What resources do you find helpful to use in student ministry?
I love Rooted Ministry. Both their conference and blog have been a breathe of fresh air to me. Brian Cosby’s Giving Up Gimmicks was a instrumental book for me early on. The D6 resources for intergenerational ministry are great, and Disciple6 through Southwestern Seminary is a great curriculum. Of course, my book Remodeling Youth Ministry is alright too!
What is one or two things that you do to make sure that you do so that you don’t burn out as a youth pastor?
First, I want to be present wherever I am. I think burnout happens easier and quicker when you’re always a phone call or text away from a distraction. So, if I’m home with my wife and boys, I want to try to be fully there. Sometimes that might mean staying in the office an extra ten to twenty minutes to finish things up, but it makes sure I’m not distracted when I’m home with my family. Second, I think protecting your rest times as well. Whether that is a day of the week, or your family vacation, making sure you rest when you have opportunity is incredibly important.
What advice would you give to yourself when you started as a youth pastor if you could go back to that time?
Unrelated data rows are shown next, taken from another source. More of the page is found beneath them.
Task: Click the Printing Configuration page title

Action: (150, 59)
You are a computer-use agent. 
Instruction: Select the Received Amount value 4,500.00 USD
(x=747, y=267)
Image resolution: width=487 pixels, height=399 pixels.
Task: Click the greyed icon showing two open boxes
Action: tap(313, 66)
Write down your philosophy of ministry. Even if you don’t have everything figured out yet, write down some major principles that are dictated from Scripture and stick to those. Good intentioned church members, volunteers, parents, and teens will all seek to give advice on events, programs, and sermons. If you don’t know which direction you’re heading, then it is easy to get tossed to and fro by those around you. For that reason, I’ve found it really helpful to run ministry ideas through the ministry principles I’ve found in Scripture and see whether or not they measure up.
Thank you, Christopher, for taking time to answer these questions. In coming weeks I will post our tenth edition of “Welcome to Student Ministry” which will be an interview with a youth pastor from Indiana!